You of course realize that when I speak of publicity on this show and of interest among the leading advertising men and industrialists, I am thinking not only of the success of this particular undertaking but of its ability to create good-will and an interest in fine arts among the very class of people who today have the money to spend on fine arts. If you will look over the list of agencies which I enclosed in my last memorandum, and the list of their most important clients, you will understand the connection I have in mind. I can also tell you from one or two personal experiences which I have had in the advertising fields, that very often a great industrialist will ask the Art Director of his company or agency for some advice as to what paintings and what hangings he should have in his own home. If I wanted to lengthen this memorandum beyond all reason, I could write you a couple of short sketches of just how this type of advice is sought and how it is followed. You must realize that, like your story of one of the Duponts which you told me, a great many of the wealthiest and most important men in America have no conception of good, bad or indifferent art, and as a rule the only artist in whom they have any confidence or whom they are likely to know at all well is the man who handles their advertising art work.

I might also point out that among the art directors whom we might invite to serve on the committee and to show their work in the gallery, there are many who are among the highest-paid men in industry. They themselves have money enough to spend on paintings and, although not in the Giotto or Lawrence class, nevertheless fall into the financial category of people who can afford an occasional Cezanne, Matisse or Picasso. So all in all I believe that we will be able to assemble a group of people interested in this show whose contacts might prove extremely valuable in relation to the old masters.

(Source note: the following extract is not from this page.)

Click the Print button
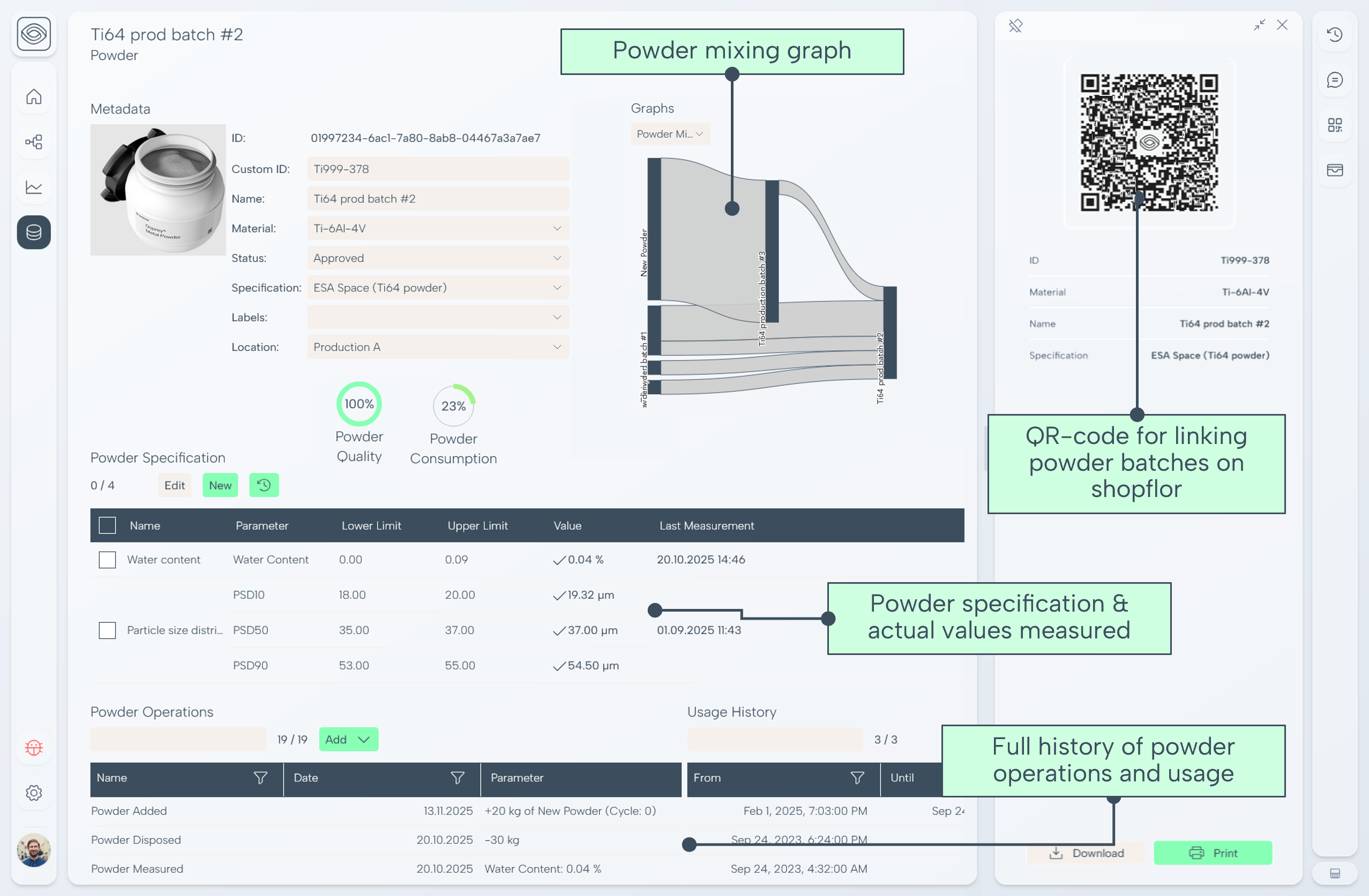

I hope that between my two memoranda I have been able to calm your apprehensions. I should appreciate a final confirmation for the show. There is a vast amount of work to be done in order to see that it goes over properly. Further than that, time is an important element, since a good many magazines - such as Vanity Fair, Fortune, Harper's Bazaar, Esquire, Scribner's ^[[etc]] have a deadline for stories and photographs running from six weeks to three months before the date of publication. As I told you before, no painting will be accepted for hanging until either yourself or a small jury composed of people such as Jewell, Walter Pach or any other art critics you might select to serve have had a chance to pass upon its desirability from an art standpoint.